Она «дотронулась» два года назад. Белым мячом обзавелось некое агентство недвижимости. Чья это была ширма и какого черта они собирались там делать — уайтбол их знает. В порядке эксперимента руководитель пихнул в зону аномалии собственную секретаршу. У девушки хватило ума не рассказывать по возвращении, чем ее благословил мяч.
А он ее благословил телепатическим даром. Теперь стоило Миле посмотреть на человека — вся изнанка человека была, как на ладони. Удобно, конечно, но… не в коня корм. Пару дней бешеными от ужаса глазами девушка наблюдала содержимое чужих мозгов. На третий день бросила заявление на стол, заперлась дома, боялась выйти даже за хлебом.
С Милой исходно было ясно: с «подарком» — не жилец.
Десяти минут общения с ней скитальцу хватило под завязку. Все десять минут он успокаивал себя тем, что пока она рассказывает о своих проблемах, ей некогда шарить в мозгах собеседника. Потом сломался и без всякой моральной подготовки выдал то, с чем пришел: предложение перебраться в Три мира.
Она замерла с чашкой, не донесенной до рта. Потом со всей силы шарахнула кулаком по столу, схватила кофейник, швырнула на пол, разрыдалась, убежала в соседнюю комнату и заперлась там.
Несколько минут Улисс ждал, изучая аквариум с какими-то ящерицами. Мила не появлялась.
На следующий день ему пришло раздраженное письмо килобайт эдак на десять. Кроме эмоций в нем содержалось согласие покинуть Землю. Суть сводилась к тому, что раз она (Мила) такая серьезная обуза даже для товарищей по несчастью, хотя они (эти товарищи) ничем не симпатичнее всех остальных уродов, то она уберется куда угодно — хоть в космос, а лучше — еще дальше. Письмо заканчивалось лозунгом: «Ненавижу двуногих!»
Страшная штука — идеализм. Как змея, греющаяся на солнце. Безобидна, пока не наступишь ей на хвост.
…Наверняка девушке понравилось на Эребе. В этом мире разного калибра ящеры преобладают над прочей фауной, включая двуногих. Учитывая страсть телепатки ко всяким ползучим — змеям, черепахам, саламандрам…
— И сама на рептилию похожа, — ядовито высказалось Эго.
— Все мы не ангелы, — ответствовал Резонер.

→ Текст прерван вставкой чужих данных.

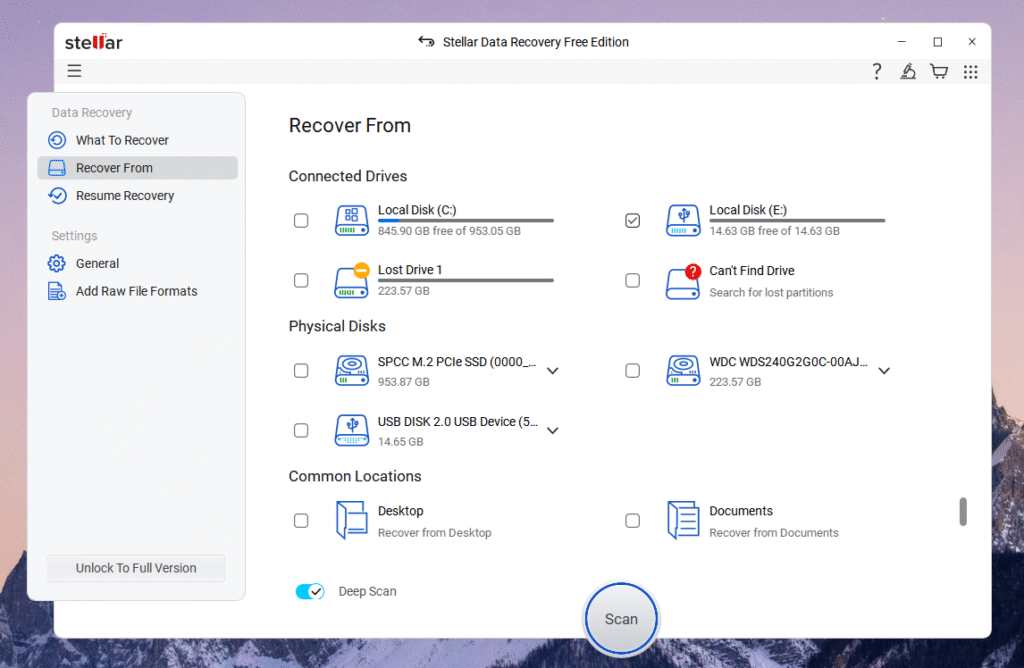Check the Local Disk (C:) checkbox
The width and height of the screenshot is (1024, 668).
[301, 221]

— Уж вы-то — точно, — вздохнул Комендант…
Неожиданно для себя скиталец обнаружил, что уже пару минут смотрит на какие-то дамские сапоги. Поднял взгляд:
— А… привет.
Женщина кивнула:
— Привет. Реакция у тебя стала ни к черту, братец.
— Осторожнее. Ты чуть не наступила на свою собственную птицу.
Ева улыбнулась:
— Дуркуешь, значит. Расслабляешься. А почему нет? Если бы моя «стая» была такой же симпатичной, как твоя — мне бы, наверно, тоже нравилось дурковать.
— Зачем пришла?
— Пообщаться. Тошно, Улисс.
Располнела. Кожаное пальто — в натяг. Макияж не скрывает мешков под глазами: похоже, «сестренка» только что из запоя.
Несколько лет назад она была красивой.
— Брось пить. Займись спортом.
— Поздно, братец.
— Что значит — поздно?
Ева пожала плечами:
— Пока вокруг женщины вьются мужчины — все в порядке. Если начинают крутиться мальчишки — значит, вышла в тираж. Да! Тут один… самый ушлый, похоже — не просто жигало.